──────── DATA UNDER STUDY

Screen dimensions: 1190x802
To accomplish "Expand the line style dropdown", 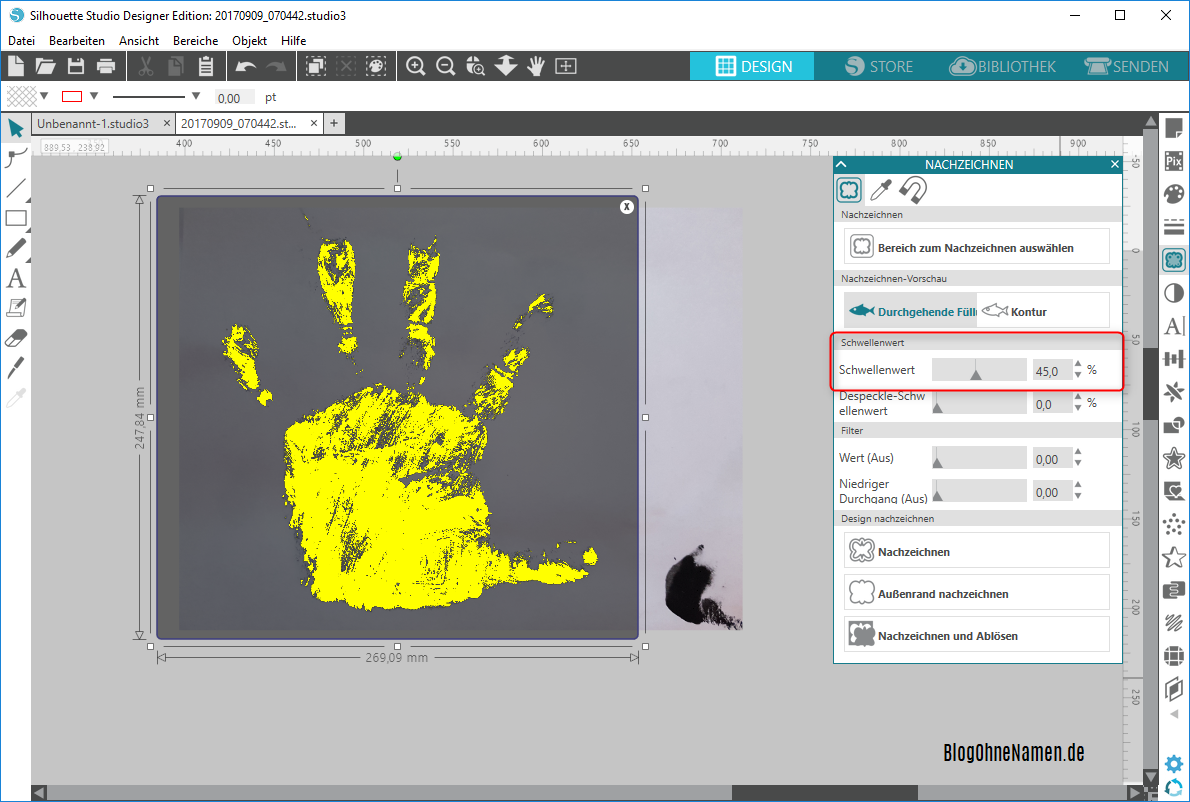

────────────────
──────── DATA UNDER STUDY

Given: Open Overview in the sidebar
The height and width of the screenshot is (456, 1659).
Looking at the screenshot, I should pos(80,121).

────────────────

Repeat exactly the lines above, from the line that contains "Screen dimensions: 1190x802" down through the line that contains "the line style". Include both of those lines and none of the pictures.

# SOLUTION FOR THIS TASK:
Screen dimensions: 1190x802
To accomplish "Expand the line style dropdown", 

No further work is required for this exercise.